I am not a morning person – ask my poor dad who has had cold coffee in the morning because I wasn’t fully awake when I got up to make it for him before he went to work and forgot to let the esspresso machine warm up. On the contrary I’m a good night owl – maybe not so much now as I used to be (thank you Tim who talked sense into me). Generally, I go to bed at a decent hour, but if I’m reading a book that I am wrapped up in it is impossible for me to go to sleep. I stayed up reading Jane Eyre until five a.m. on morning.
Last night was a night like that. I was tired, hardly could keep my eyes open, but picked up the book I was in the middle of anyways. Now, I’m a Nicholas Sparks fan, I have been since I watched The Notebook, but I hadn’t read much of his recently. Then I saw that a new movie based off one of his books was coming out.
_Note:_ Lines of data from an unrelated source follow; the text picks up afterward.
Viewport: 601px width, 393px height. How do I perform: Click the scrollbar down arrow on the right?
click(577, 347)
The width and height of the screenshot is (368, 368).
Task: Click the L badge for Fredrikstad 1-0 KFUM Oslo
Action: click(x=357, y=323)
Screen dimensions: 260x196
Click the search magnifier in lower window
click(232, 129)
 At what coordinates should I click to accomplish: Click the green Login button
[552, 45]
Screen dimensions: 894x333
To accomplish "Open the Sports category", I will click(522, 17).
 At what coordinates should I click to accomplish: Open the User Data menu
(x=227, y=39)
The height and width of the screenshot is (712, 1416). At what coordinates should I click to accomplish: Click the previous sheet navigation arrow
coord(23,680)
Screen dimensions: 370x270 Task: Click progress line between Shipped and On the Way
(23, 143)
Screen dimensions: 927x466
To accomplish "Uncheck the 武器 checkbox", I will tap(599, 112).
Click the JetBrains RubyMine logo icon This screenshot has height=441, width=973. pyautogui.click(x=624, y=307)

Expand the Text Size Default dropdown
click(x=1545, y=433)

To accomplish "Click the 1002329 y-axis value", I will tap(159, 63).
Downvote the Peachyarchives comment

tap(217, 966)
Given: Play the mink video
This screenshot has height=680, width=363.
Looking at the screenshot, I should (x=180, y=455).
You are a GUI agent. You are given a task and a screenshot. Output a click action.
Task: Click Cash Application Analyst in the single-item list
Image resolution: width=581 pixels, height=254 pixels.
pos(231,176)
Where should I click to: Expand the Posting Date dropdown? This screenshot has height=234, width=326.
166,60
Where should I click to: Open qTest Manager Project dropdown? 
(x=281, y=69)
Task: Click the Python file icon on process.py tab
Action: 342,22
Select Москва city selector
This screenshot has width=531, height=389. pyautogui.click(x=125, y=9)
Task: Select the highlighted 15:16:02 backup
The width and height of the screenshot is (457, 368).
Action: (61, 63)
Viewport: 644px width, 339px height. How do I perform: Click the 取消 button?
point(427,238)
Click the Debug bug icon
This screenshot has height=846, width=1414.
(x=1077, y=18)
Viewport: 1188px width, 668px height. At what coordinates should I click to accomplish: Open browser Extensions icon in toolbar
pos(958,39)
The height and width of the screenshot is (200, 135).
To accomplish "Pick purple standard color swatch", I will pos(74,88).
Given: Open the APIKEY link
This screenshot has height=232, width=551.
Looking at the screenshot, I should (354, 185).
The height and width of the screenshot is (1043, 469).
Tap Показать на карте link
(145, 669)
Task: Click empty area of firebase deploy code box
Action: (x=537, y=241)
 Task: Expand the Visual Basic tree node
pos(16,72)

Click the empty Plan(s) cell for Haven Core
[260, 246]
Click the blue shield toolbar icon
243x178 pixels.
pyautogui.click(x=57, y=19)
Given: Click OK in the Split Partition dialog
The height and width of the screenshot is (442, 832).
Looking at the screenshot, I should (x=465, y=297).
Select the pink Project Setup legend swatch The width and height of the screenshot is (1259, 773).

Then I saw the book at the library two days ago – though I must have seen it a thousand times – and picked it up.
I was up till 3 a.m. reading it.
This is definetely one of Spark’s best books yet. He has a way of capturing your emotions throughout his works and he has the ability to leave you in tears at the end.
The Last Song is a story of Veronica “Ronnie” Miller who is forced to spend the summer with her estranged father. Ever since he left his family she has been bitter towards him, to the extent of avoiding piano playing, something that she would do with her Julliard teaching father and not answering his calls or opening his letters.
At the same time it is a story of Ronnie’s dad Steve and his search for God and the connection with his children that he had lost all those years ago.
Ronnie has become rebellious and continually fights with her mom, but something is different about her father and eventually she opens up to him and begins to make up for all of the years that she shunned him.
It is a summer that changes the lives of Ronnie, her father and her brother as they come to know each other more and of course…Ronnie falls in love – it is a Nicholas Sparks novel after all. But even though things seem to be looking up at the same time they are coming apart.
A beautifully written book charged with emotions it is told from multiple point of views that brings the reader closer to the characters. In the end this story of “the summer she’d been betrayed, the summer she’d been arrested, the summer she’d fallen in love” left me in tears and contemplating life as Spark’s novels aways do.